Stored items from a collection
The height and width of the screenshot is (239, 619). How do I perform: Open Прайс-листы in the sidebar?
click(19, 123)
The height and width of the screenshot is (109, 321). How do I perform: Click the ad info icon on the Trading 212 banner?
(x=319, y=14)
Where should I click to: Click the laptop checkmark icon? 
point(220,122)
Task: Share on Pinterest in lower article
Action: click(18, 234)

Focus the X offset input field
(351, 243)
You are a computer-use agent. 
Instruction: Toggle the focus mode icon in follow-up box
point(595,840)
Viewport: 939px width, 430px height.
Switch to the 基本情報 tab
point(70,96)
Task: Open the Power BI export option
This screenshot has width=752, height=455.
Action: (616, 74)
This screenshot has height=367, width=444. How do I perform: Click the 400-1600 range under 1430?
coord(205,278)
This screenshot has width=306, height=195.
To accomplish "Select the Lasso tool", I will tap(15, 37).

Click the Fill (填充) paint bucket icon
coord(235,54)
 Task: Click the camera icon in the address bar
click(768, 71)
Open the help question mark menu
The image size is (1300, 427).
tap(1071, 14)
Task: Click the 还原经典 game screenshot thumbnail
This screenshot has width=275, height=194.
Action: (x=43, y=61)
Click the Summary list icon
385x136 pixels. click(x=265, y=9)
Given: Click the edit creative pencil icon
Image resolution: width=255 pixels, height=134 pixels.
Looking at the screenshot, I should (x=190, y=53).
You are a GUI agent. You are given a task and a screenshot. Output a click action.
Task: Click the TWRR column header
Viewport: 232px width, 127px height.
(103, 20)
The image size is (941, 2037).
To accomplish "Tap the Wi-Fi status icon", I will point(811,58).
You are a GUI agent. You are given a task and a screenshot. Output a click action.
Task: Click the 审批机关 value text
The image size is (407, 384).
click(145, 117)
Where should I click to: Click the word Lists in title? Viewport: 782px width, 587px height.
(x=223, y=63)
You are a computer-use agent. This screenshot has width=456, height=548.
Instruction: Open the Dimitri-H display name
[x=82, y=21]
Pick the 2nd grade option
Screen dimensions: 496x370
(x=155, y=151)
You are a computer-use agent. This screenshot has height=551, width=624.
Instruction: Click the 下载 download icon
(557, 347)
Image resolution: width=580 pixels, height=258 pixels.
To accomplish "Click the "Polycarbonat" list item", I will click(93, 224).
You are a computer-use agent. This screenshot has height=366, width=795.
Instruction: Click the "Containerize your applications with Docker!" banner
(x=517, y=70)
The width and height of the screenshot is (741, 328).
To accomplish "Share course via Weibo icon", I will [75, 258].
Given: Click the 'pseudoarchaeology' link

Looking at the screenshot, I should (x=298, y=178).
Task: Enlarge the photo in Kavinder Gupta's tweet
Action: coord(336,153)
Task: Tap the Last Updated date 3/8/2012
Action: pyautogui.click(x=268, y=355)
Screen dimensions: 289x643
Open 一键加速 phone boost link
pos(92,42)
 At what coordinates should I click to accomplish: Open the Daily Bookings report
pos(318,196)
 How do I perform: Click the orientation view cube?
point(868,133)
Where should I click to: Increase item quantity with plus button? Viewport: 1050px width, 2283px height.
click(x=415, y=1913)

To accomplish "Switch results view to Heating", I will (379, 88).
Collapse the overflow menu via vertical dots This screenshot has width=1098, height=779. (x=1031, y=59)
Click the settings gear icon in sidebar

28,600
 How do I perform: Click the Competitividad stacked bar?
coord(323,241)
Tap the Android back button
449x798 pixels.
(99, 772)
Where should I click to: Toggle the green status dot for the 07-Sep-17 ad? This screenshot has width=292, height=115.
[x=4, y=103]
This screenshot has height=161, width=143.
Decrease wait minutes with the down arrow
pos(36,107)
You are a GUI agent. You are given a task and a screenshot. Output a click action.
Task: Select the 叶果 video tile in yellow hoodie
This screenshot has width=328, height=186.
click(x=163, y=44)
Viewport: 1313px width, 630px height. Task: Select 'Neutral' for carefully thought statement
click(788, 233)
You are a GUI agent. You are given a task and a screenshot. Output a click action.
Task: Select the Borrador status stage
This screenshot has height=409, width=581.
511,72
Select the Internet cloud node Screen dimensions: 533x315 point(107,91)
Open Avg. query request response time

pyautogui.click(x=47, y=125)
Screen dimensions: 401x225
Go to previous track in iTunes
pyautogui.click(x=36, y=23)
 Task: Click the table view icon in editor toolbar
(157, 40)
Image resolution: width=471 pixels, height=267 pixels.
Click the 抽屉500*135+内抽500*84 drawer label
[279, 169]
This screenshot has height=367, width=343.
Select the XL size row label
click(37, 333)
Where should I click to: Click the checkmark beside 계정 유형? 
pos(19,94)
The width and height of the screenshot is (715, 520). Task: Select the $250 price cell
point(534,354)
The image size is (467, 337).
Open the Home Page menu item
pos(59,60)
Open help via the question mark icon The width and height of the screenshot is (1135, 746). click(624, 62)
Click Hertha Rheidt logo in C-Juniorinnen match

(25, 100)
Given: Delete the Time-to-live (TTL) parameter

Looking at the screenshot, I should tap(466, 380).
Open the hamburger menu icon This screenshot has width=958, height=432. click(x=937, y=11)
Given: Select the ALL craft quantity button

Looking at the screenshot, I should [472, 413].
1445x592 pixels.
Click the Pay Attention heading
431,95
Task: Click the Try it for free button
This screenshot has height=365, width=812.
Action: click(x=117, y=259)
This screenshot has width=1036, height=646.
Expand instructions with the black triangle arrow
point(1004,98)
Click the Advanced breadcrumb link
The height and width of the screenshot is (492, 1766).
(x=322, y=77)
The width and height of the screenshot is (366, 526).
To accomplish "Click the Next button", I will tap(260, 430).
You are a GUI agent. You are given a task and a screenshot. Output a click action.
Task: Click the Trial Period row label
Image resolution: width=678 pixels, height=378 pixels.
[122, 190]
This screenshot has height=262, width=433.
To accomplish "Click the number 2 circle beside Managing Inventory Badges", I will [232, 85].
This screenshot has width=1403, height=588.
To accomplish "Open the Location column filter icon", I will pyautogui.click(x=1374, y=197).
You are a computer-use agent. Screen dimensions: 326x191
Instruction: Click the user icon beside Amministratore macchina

- PROBLEM STATEMENT:
Find the line containing "The width and height of the screenshot is (366, 526)." in the data above. Please transcribe it and every line after it, exactly.

- ANSWER TO THE EXERCISE:
The width and height of the screenshot is (366, 526).
To accomplish "Click the Next button", I will tap(260, 430).
You are a GUI agent. You are given a task and a screenshot. Output a click action.
Task: Click the Trial Period row label
Image resolution: width=678 pixels, height=378 pixels.
[122, 190]
This screenshot has height=262, width=433.
To accomplish "Click the number 2 circle beside Managing Inventory Badges", I will [232, 85].
This screenshot has width=1403, height=588.
To accomplish "Open the Location column filter icon", I will pyautogui.click(x=1374, y=197).
You are a computer-use agent. Screen dimensions: 326x191
Instruction: Click the user icon beside Amministratore macchina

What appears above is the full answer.